**Задание 1:**
Какое выступление Достоевского текст о категории изящного называет шедевром риторического изящества?
**Задание 2:**
Продолжите текст о категории изящного у Достоевского, начав сразу после его последнего предложения.
==== Текст документа ====
Есть одна категория, в которой фиксируется нечто среднее между внешней красотой и внешней красивостью. Это категория изящного (и родственные ей категории нежного, жалкого, хрупкого, малого и детского). В изящном красоте внутренней дан шанс обнаружить себя в формах овнешненного: в жесте, интонации, вкусе, привычке. Версилов изящен по-европейски, в Иване Карамазове есть изящество барина (с тем кардинальным отличием, что его "изящное" не совпадает с "благородным", что предположено самой семантикой "куртуазности"). Изящное дискредитировано в мелком эстетизме Тоцкого, человеке "изящного характера, с необыкновенной утонченностью вкуса" (8, 33; домик в поместье для маленькой Настасьи убран "особенно изящно" – 8, 35), в обличениях Ипполита, в эстетике преступления (глава "У Тихона").
В поведении и внешности самого Достоевского никакого изящества не было: он не был комильфо и человеком салона, сбивчивой была его речь в непосредственном общении (не считая, конечно, публичных выступлений: "Пушкинская речь" – шедевр риторического изящества).
==== Исходные данные ====
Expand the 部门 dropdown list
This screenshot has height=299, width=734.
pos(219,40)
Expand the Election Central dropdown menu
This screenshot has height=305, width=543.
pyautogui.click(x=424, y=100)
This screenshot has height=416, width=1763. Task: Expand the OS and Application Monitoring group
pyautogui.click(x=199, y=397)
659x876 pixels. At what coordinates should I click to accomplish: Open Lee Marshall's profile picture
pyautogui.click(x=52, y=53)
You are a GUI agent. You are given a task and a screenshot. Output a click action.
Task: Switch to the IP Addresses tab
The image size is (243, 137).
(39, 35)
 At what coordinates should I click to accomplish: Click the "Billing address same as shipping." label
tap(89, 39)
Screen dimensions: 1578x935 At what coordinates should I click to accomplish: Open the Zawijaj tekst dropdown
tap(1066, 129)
====
==== Исходные данные ====
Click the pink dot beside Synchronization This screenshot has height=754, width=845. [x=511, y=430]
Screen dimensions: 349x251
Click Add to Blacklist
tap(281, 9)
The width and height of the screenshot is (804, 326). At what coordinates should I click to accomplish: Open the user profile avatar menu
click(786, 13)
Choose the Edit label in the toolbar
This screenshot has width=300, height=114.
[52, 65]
====
==== Исходные данные ====
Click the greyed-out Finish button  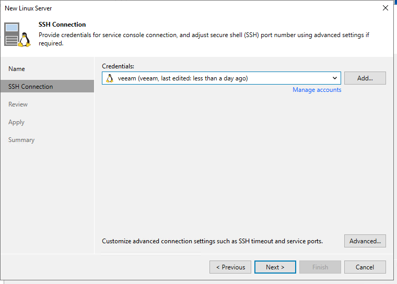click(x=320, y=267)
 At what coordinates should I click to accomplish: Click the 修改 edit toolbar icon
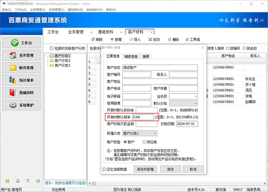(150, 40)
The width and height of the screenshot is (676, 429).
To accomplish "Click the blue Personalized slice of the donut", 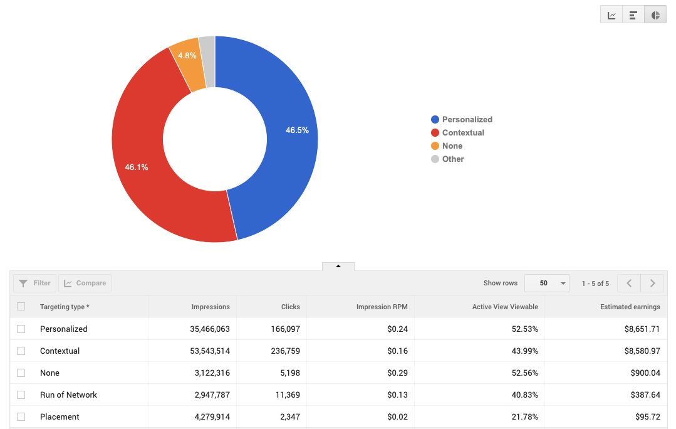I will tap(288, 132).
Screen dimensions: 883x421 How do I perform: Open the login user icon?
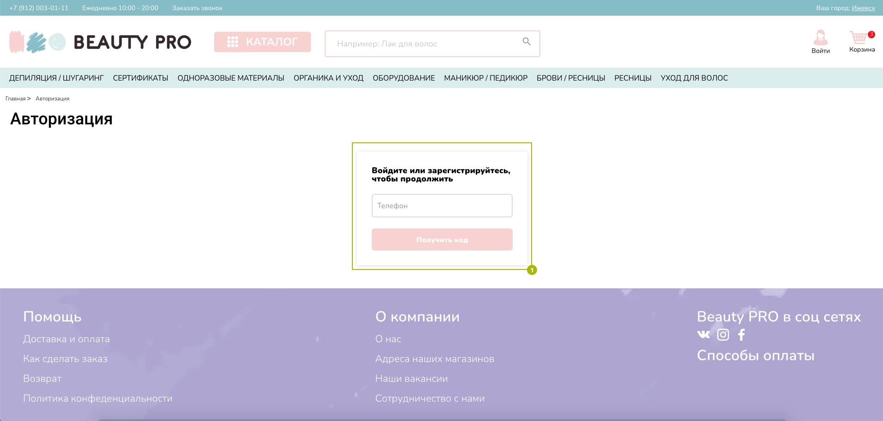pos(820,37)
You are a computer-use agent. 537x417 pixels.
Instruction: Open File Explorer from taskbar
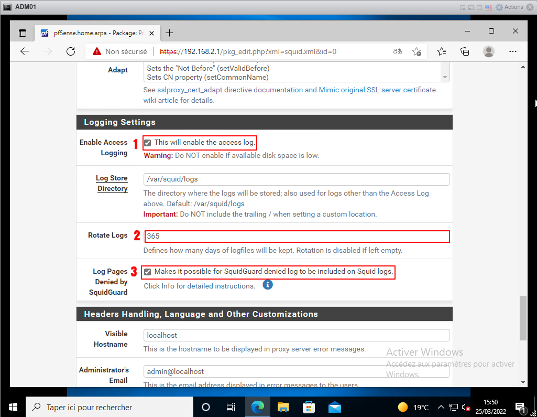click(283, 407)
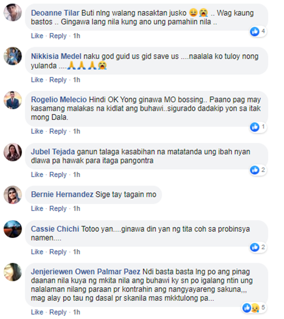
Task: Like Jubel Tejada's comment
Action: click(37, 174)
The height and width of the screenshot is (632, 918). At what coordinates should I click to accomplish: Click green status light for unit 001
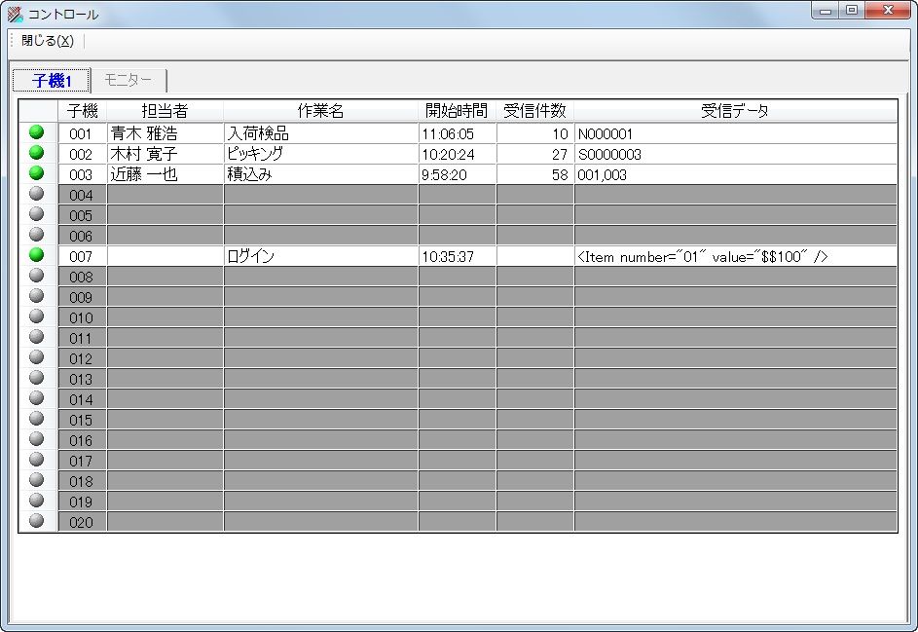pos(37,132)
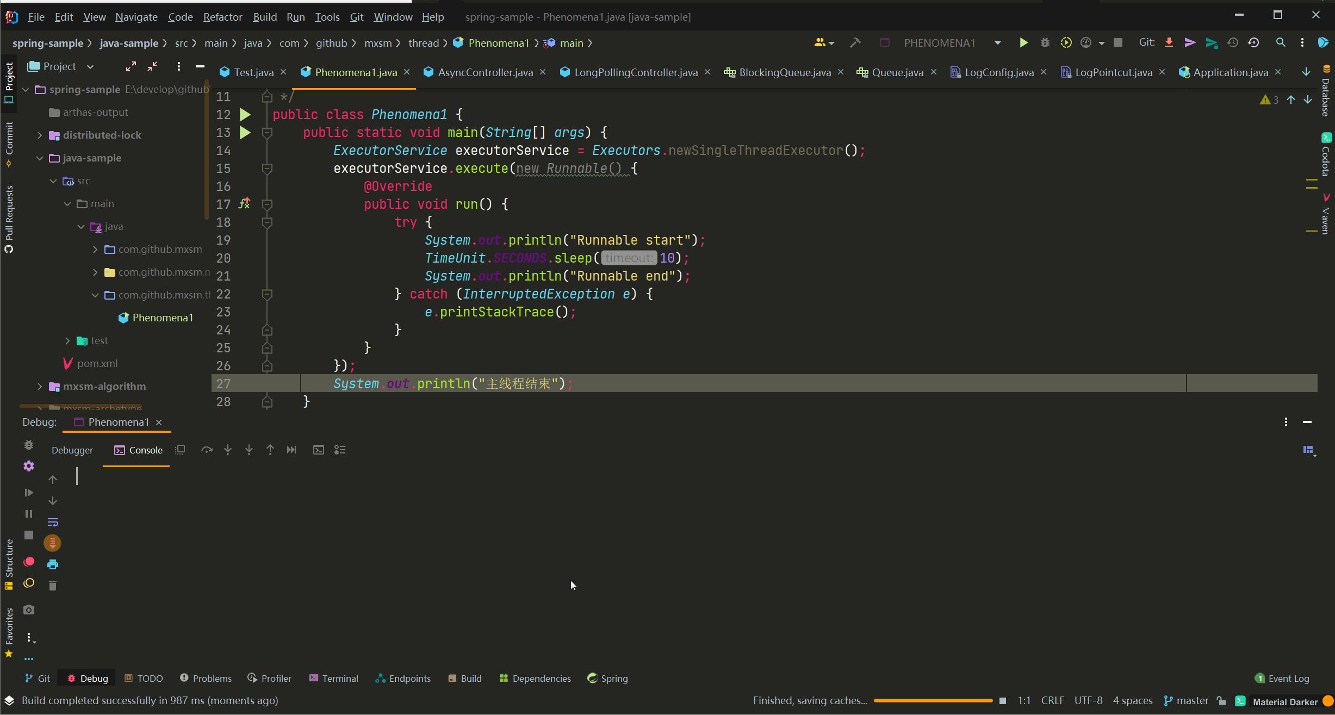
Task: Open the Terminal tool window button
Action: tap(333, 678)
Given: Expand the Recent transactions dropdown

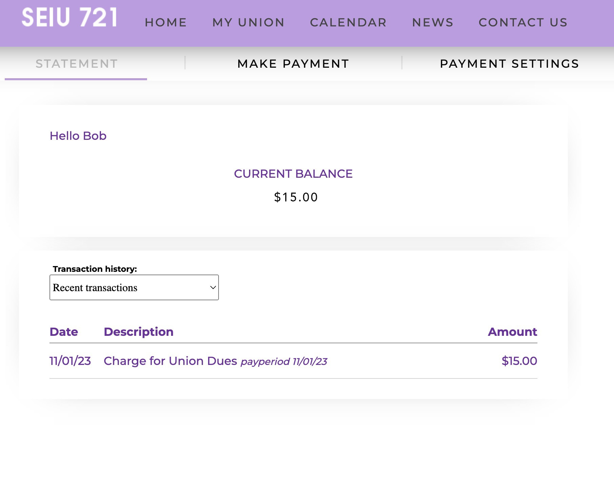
====
**Правильный ответ 1:**
«Пушкинская речь».

**Правильный ответ 2:**
Уязвимость "красивого" и "изящного" (как равно и барочной "куртуазии" Петровской эпохи, или байронического дендизма пушкинского времени, или увядающего шарма последних аристократов Серебряного века) в том, что они несубстанциональны и есть инструменты декоративной эстетики, а в плане психологическом мотивируют театрализованное поведение, эстетские манеры и жажду "красивой жизни". На этом фоне "красота" лишний раз утверждает свою сущностную природу, в ней суммируется телеология Божьей провиденции, на ней сбывается промыслительный план Божьего
Домостроительства Святого Духа, к ней призваны все человечески значимые элементы Всеединства, Собора и Мировой Экклезии. Эпоха позднего Средневековья могла позволить себе изображать Христа в облике изящного рыцаря или благообразного и по моде облаченного шевалье. Но у Бога нет изящных манер.
"Изящное" у Достоевского категория предикативная, приложимая к сугубо светскому миру и онтологическим статусом не обладающая. Это светский дериват "красивого".
Слезы Мира
Достоевский прекрасно осознавал такой существенный момент христианской жизни, как "слезный аспект мира". Не будем перечислять плачущих героев Достоевского – их более чем достаточно; оставим в стороне и сцены истерии, и прочие излишества. В этическом смысле самое драгоценное в христианской слезе – это слезы покаяния. Вот совет святого чудотворца, епископа и раннего представителя философии Сердца: "Плачи, пока время не ушло, пока полезны слезы; плачи, да не во веки не наплачешися; да утешишися: блаженны бо плачущие яко тии утешатся (Мф 5,4)".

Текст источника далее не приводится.